The form 706-Estate tax return is often much more complex. If one dies with a certain dollar amount of assets (currently, estates under $11.7 million are exempt, but this reverts to $5.49 million in 2026) a federal estate tax return is required, and a tax return filing will be due. If a return is required, it (and any estate tax) is due nine months after the date of death. Here is the list of items you will need to consider:
- Will the estate go through probate? A probate estate is when all the assets a person owns at his or her death are subject to probate administration. Probate administration is the process of proving to a probate court that the will is genuine. Do I have to go through probate? Answer is “Not really” If you are the administrator of an intestate estate (an estate without a will) or an executor of the estate (an estate with a will), you can settle the estate yourself by following the probate code (if no will) or decedent’s directives contained in will (if there is a will). Your best bet is to consult and work with an estate planning attorney to help you through this process.
- Every asset counts in estate tax returns even if you avoid probate. A common misconception is if probate is avoided, the estate tax is avoided. For example: Retirement assets with named beneficiaries are still included in the gross estate or assets in the revocable trust are also included in the estate, even though these types of assets do not go through the probate process.
- Past gifts. If any large gifts in the past (with Form 709 as support), these are counted into the estate when the tax is calculated.

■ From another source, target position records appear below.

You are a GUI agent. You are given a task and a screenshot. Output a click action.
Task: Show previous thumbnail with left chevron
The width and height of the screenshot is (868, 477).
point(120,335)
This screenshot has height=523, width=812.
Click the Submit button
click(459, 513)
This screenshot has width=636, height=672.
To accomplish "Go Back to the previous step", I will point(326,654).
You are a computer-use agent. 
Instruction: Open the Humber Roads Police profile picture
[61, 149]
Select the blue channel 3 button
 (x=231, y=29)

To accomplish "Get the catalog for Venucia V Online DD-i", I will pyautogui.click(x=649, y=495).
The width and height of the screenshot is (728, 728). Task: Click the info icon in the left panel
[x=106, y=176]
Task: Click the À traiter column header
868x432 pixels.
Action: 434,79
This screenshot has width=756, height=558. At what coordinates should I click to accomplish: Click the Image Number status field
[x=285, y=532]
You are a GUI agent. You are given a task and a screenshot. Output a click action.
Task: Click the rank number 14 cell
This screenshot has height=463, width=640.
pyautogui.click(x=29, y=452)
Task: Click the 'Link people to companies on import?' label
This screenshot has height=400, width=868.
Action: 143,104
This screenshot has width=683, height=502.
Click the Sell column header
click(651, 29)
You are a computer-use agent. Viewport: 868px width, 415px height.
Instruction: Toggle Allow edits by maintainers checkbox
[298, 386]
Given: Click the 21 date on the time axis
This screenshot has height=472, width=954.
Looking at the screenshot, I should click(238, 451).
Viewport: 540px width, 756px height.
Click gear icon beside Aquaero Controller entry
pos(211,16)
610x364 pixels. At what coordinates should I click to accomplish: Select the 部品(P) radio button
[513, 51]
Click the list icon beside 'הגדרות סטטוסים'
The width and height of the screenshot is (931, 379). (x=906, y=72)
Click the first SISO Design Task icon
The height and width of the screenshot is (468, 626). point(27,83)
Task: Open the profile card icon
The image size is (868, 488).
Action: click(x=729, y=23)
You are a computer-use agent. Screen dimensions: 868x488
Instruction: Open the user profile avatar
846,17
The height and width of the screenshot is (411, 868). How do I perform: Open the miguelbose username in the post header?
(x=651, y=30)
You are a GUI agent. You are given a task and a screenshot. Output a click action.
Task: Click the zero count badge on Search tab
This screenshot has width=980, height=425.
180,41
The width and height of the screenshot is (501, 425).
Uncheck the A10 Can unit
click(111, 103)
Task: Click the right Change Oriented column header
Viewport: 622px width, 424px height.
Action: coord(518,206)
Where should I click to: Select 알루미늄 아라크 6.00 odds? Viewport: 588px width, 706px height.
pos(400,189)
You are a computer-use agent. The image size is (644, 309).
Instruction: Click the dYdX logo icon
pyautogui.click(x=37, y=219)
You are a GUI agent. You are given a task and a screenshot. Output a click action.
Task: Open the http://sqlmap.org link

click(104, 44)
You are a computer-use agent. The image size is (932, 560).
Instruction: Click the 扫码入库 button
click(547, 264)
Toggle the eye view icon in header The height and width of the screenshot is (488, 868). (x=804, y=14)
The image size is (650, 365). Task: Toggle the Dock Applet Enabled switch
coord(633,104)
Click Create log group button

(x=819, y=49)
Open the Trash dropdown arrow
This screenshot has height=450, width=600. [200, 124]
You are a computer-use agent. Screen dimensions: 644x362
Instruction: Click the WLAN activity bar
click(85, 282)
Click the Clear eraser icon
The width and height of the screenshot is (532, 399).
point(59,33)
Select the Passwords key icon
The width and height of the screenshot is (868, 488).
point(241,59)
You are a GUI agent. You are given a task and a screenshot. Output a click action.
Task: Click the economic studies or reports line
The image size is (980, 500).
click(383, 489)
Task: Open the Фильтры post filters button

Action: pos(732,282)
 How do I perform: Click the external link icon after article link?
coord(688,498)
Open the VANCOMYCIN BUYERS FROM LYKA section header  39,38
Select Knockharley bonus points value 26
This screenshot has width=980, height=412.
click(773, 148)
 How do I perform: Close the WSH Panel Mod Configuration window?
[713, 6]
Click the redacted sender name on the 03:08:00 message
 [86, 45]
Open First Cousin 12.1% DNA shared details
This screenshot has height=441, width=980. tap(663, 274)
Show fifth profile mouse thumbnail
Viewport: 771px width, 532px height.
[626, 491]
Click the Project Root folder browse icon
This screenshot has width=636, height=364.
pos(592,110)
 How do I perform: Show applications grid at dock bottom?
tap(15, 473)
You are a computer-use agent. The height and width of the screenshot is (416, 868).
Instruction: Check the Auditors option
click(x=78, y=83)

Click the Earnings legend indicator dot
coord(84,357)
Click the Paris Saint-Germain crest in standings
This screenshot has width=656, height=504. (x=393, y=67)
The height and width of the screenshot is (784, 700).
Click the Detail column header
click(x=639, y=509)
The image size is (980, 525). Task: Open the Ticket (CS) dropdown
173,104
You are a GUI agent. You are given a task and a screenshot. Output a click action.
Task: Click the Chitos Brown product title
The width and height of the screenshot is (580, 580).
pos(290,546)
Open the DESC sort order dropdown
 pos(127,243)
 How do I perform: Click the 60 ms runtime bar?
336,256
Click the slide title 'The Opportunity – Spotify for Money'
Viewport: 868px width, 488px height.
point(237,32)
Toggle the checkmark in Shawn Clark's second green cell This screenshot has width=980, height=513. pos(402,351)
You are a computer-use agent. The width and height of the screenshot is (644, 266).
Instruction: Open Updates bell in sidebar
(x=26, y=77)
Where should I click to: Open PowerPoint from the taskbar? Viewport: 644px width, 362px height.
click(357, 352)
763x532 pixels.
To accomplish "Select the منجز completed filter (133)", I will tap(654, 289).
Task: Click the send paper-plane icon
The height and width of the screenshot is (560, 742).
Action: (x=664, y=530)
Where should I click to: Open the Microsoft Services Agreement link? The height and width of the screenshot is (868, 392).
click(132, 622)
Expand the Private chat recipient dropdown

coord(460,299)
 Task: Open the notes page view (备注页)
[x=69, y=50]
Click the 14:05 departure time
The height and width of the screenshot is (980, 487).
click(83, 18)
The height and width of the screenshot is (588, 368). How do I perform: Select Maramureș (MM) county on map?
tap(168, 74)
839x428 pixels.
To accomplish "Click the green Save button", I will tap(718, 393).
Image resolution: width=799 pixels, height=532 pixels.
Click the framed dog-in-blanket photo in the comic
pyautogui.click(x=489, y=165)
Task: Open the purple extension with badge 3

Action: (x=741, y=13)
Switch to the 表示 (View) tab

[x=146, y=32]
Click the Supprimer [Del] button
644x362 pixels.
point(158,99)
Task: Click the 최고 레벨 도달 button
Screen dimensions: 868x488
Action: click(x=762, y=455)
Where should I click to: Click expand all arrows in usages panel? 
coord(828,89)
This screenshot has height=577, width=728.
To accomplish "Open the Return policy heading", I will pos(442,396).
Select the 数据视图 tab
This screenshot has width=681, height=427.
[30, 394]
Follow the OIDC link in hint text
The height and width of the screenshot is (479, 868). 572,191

- Jointly owned property. If property is owned jointly with a spouse, typically 50% of the value is included in your gross estate. If property is owned jointly with someone other than your spouse, 100% of the value is included in the gross estate unless it can be proved that the other party contributed some or all the value.
- How about marital deduction? Simply put, the IRS offers an unlimited marital deduction that allows married couples to make unlimited inter-spousal transfers of property without incurring a tax, either during their lifetimes or after their deaths. Upon the death of the first spouse, the exemption (11.7 million in 2021) can be wasted if all the assets go to the surviving spouse. However, an estate tax return Form 706 can be filed to add this unused exemption to the surviving spouse’s exemption, allowing the surviving spouse to pass on as much as $23.4 million (in 2021) free from estate tax. This is referred to as making a “portability election”.
- State tax. Some states impose their own estate tax, which may require additional planning. Minnesota happens to be one of them and has a $3 million estate tax exemption amount in effect for 2021. Additional exemptions may be available if a small business makes up a sizable portion of the estate.
Consult your CPA to discuss your own estate tax liability, and what you can do to reduce the taxes that may be due.